- Document extract:
Even before she learned the secret, Lacey Schwartz wondered why she looked so different. The story of a dark, Sicilian grandfather, she said, never made sense.

"Are there other people who are white and Jewish and have hair like mine? There are. So when you take all of the individual features separately, it was easier to say 'well, I could be from that family,'" she says. "When you put it all together, though, which happened later in my teens, that's when it didn't really add up."

When Schwartz left Woodstock, those questions of paternity and identity, lingered. She was still unsure about her own racial identity when she went to college. But Georgetown University made that decision for her.

Schwartz was accepted as an African-American student based on the photo she included with her application, even though she hadn't checked a box marking her race. So for the first time, while away from home and family, she found herself in a circle of black friends.

"As it turned out, hanging out with black people put a lot of my insecurities to rest. My black friends looked at me and saw another black person," she says. "Feeling like an outsider was something they could relate to. For the first time in my life, I felt like I belonged. And somehow I just knew that black was who I was."

The film goes on to chronicle a series of conversations, sometimes painful confrontations, with her mother, friends, schoolmates and family. The journey has Schwartz embracing the truth about her real identity and what it means for her as a woman who now identifies as being black, when she once identified as white.

Lacey and Peggy Schwartz have made peace with the truth and what it means for the next generation, Lacey's children. But Peggy says she struggles with facing the reality of not being able to shield her grandsons from the complexities of race.

"I do realize they will be black men someday, please God," she says. "In all honesty I just look at them as little babies, but I do have that in the back of my mind that these two people will be black men and what will the world be like for them."

- Given data:
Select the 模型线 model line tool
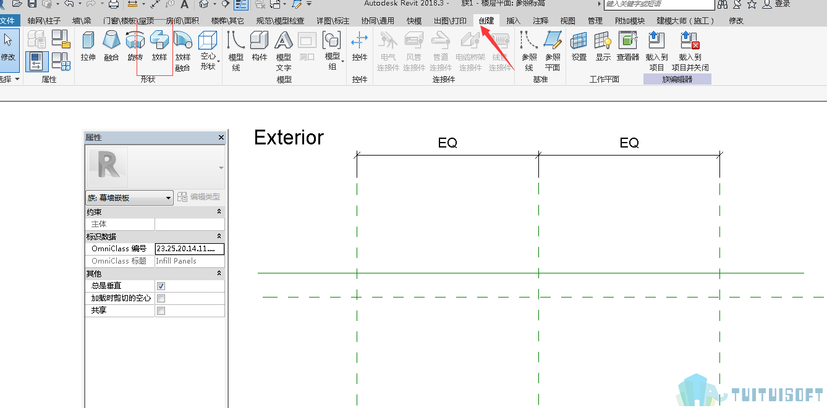 pos(236,51)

- Set problem A: In the article about Lacey Schwartz, condense the paragraph that begins "Schwartz was accepted as an African-American student" into one shorter sentence that keeps its main facts.
- Set problem B:
Answer these questions from the article about Lacey Schwartz:
(i) What family story about her looks never made sense to Schwartz?
(ii) Which town did Schwartz leave before going to college?
(iii) Who does Peggy say will be black men someday?

- Final result A: Georgetown accepted Schwartz as an African-American student because of her application photo, though she hadn't marked her race, and for the first time, away from home, she found herself among black friends.

- Final result B:
(i) The story of a dark, Sicilian grandfather.
(ii) Woodstock.
(iii) Her two grandsons, Lacey's children.